● Task to carry out: Print out each entry below in full, exactly as given, excluding pictures.

● Source material:

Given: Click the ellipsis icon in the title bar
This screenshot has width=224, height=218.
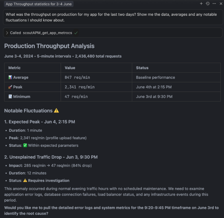Looking at the screenshot, I should coord(214,4).
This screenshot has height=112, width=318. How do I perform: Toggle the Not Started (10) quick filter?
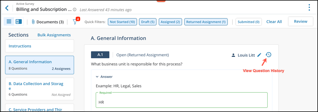point(122,22)
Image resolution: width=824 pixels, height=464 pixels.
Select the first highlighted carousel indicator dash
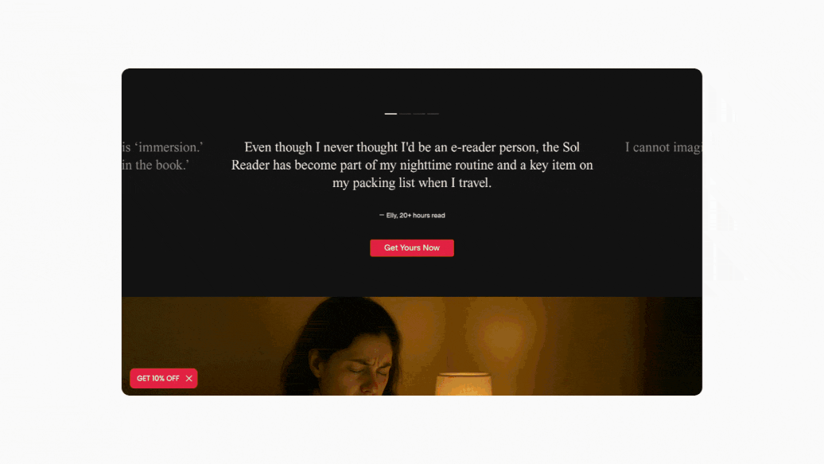[x=391, y=114]
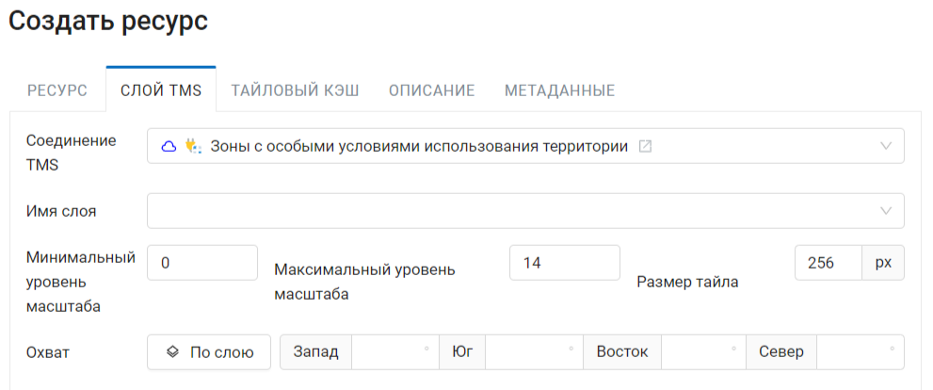Click the plug connection icon before Зоны
The image size is (933, 390).
(193, 146)
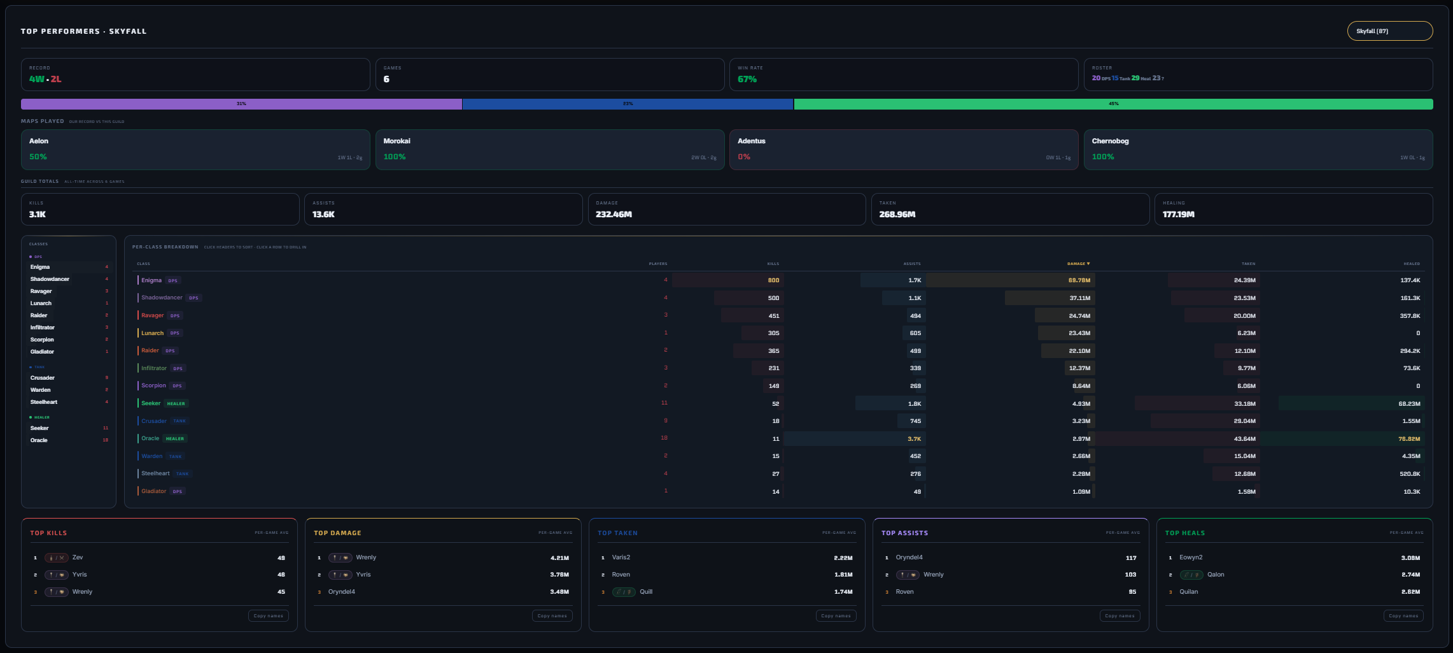Open the Morokai map card
This screenshot has height=653, width=1453.
[550, 150]
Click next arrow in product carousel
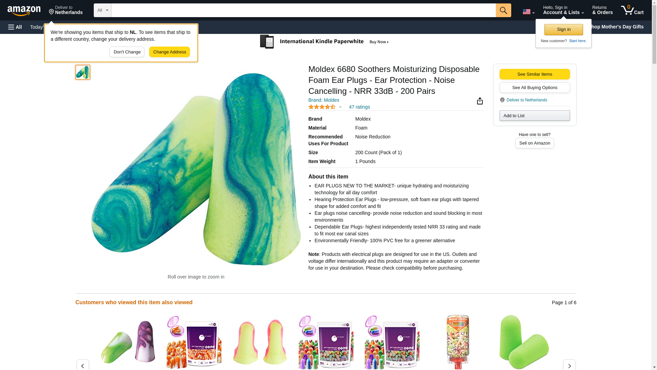657x370 pixels. (569, 366)
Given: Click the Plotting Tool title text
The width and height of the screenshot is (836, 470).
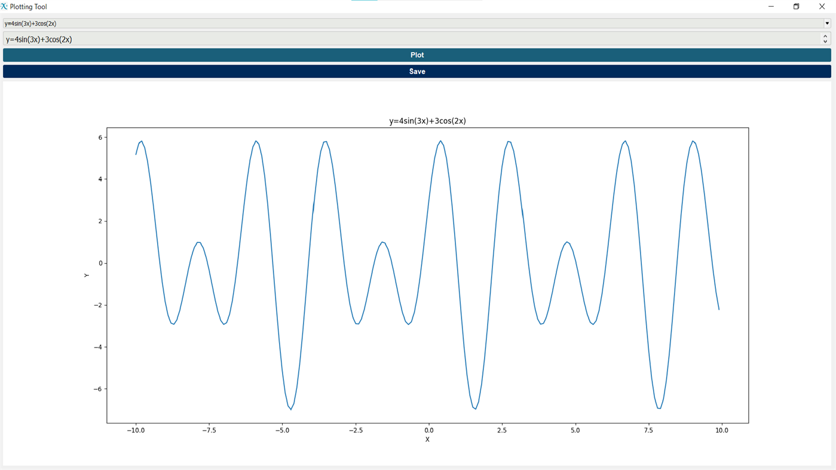Looking at the screenshot, I should (27, 6).
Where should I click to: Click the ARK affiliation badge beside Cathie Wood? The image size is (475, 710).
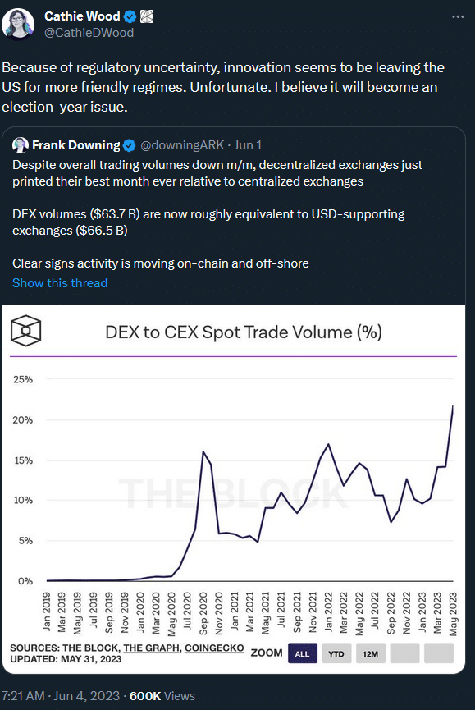click(147, 16)
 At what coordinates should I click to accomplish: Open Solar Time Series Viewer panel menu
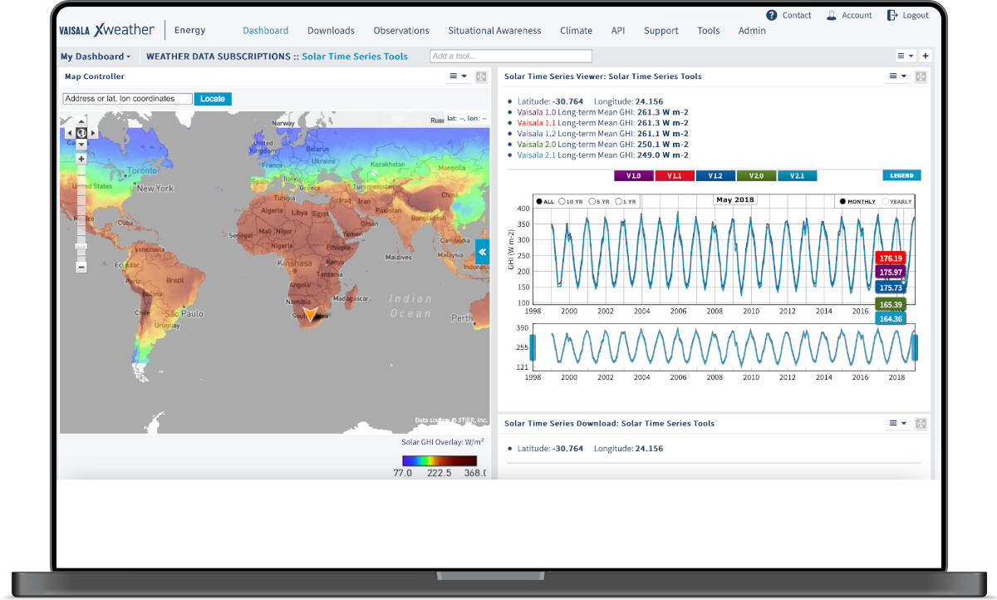click(898, 76)
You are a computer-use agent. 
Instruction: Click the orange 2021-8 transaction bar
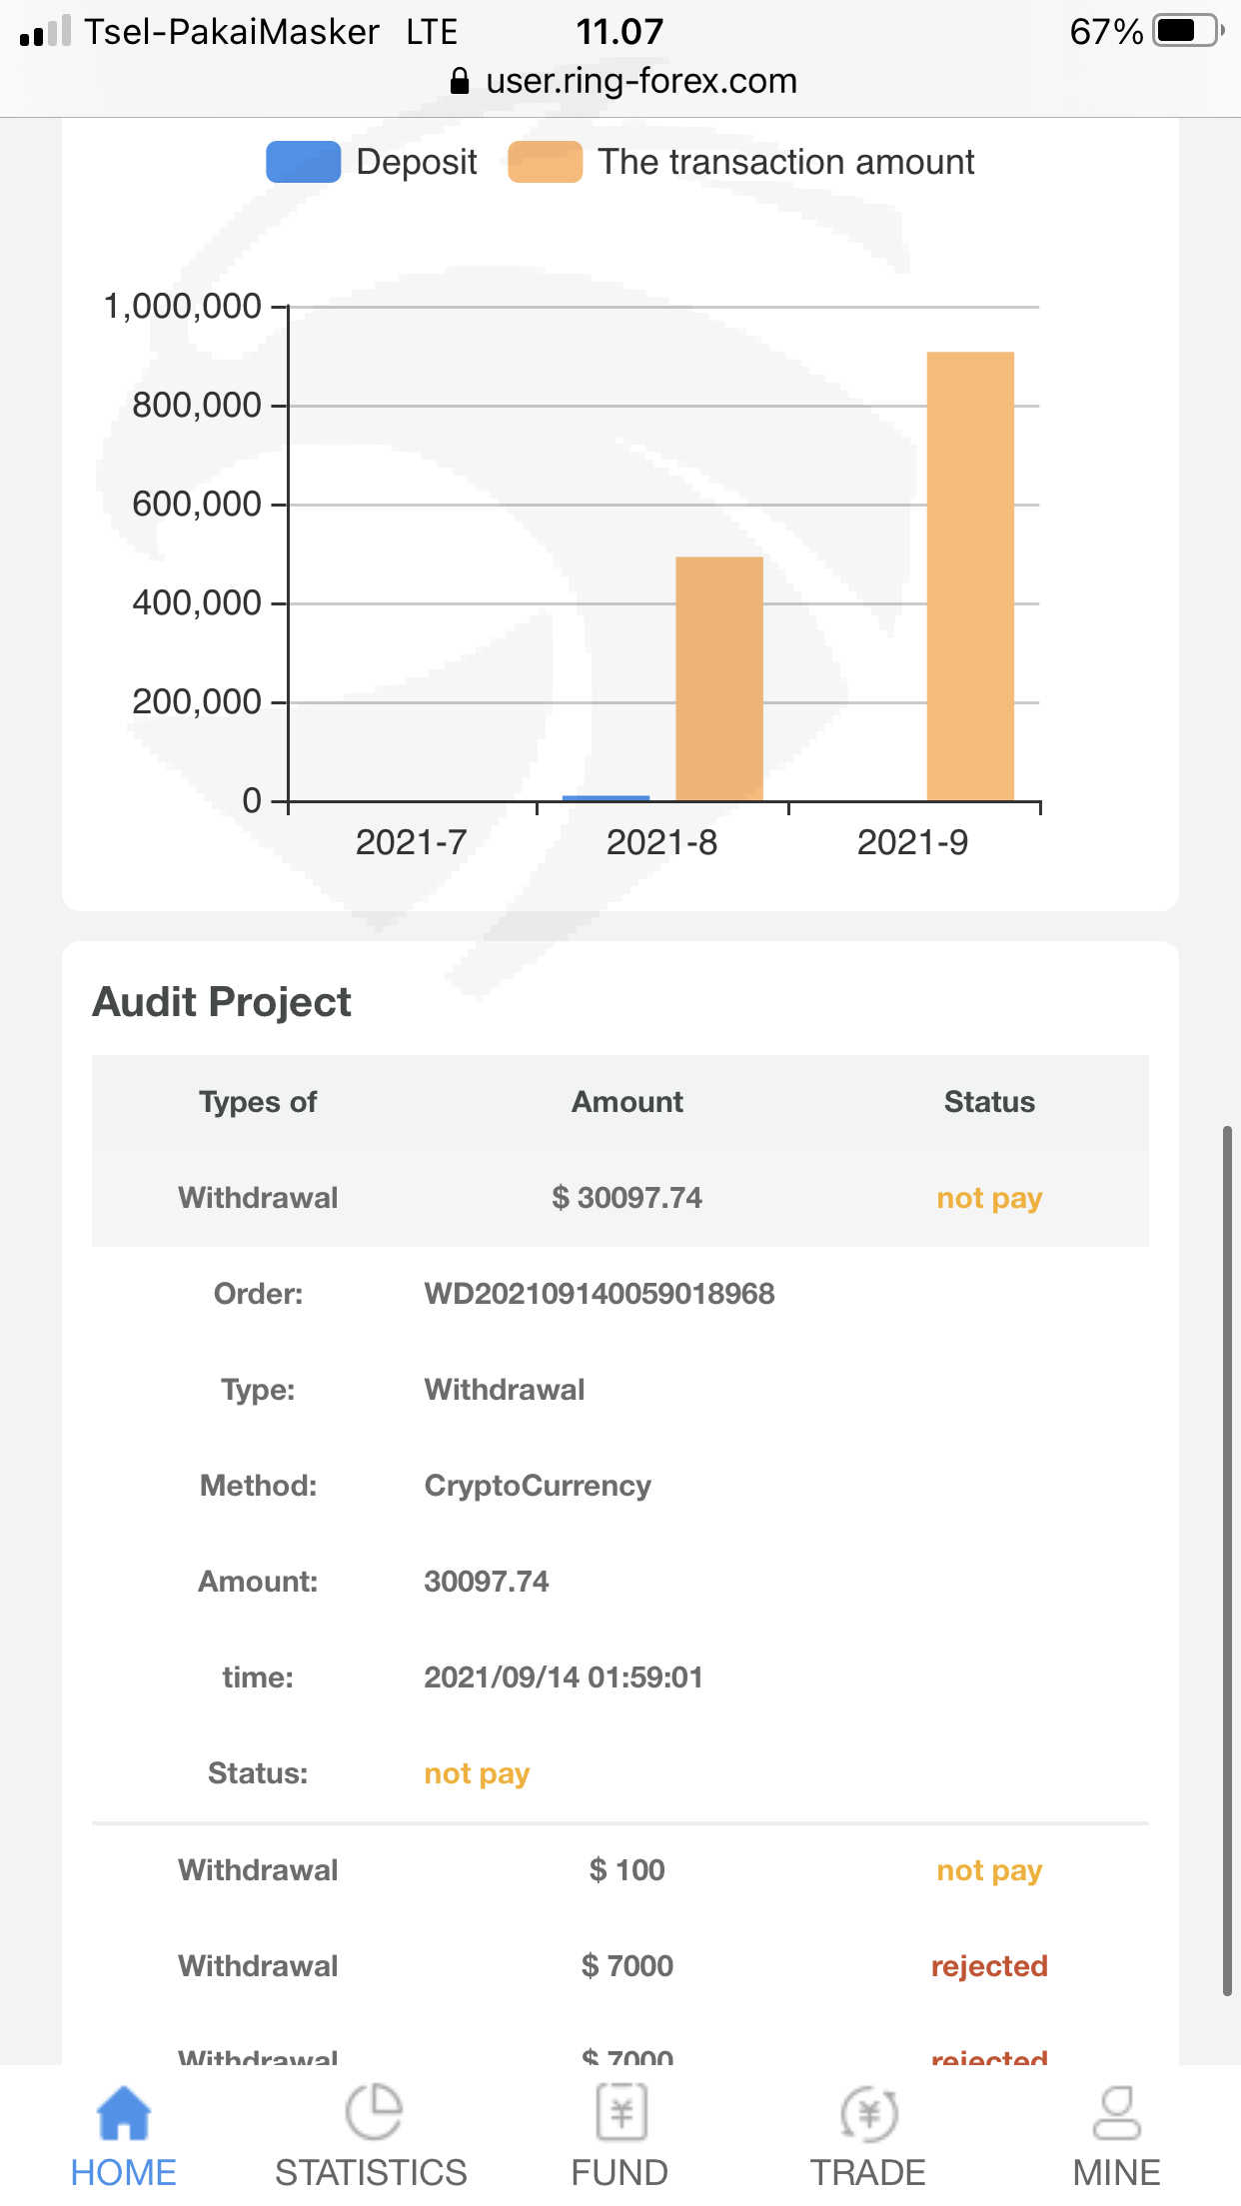[719, 678]
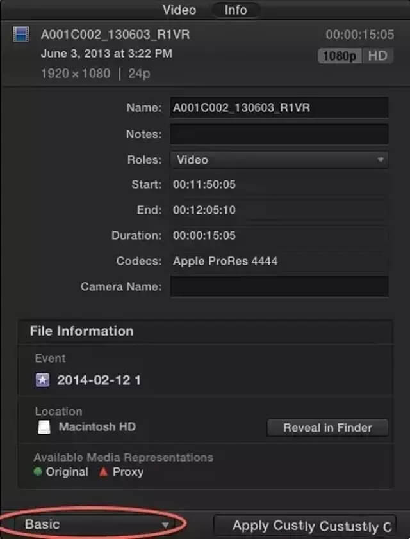Screen dimensions: 410x539
Task: Click the Name field with A001C002_130603_R1VR
Action: pos(279,108)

● Exercise response:
Given: Click the ellipsis icon in the title bar
This screenshot has width=224, height=218.
Looking at the screenshot, I should coord(214,4).
This screenshot has height=112, width=318. How do I perform: Toggle the Not Started (10) quick filter?
point(122,22)
Image resolution: width=824 pixels, height=464 pixels.
Select the first highlighted carousel indicator dash
[x=391, y=114]
Click the plug connection icon before Зоны
The image size is (933, 390).
(193, 146)
Open the Morokai map card
This screenshot has height=653, width=1453.
[550, 150]
Click next arrow in product carousel
657x370 pixels. (569, 366)
Given: Click the Plotting Tool title text
The width and height of the screenshot is (836, 470).
Looking at the screenshot, I should (27, 6).
Where should I click to: Click the ARK affiliation badge beside Cathie Wood? The image size is (475, 710).
click(147, 16)
 At what coordinates should I click to accomplish: Open Solar Time Series Viewer panel menu
click(898, 76)
You are a computer-use agent. 
Instruction: Click the orange 2021-8 transaction bar
[719, 678]
Screen dimensions: 410x539
Task: Click the Name field with A001C002_130603_R1VR
Action: pos(279,108)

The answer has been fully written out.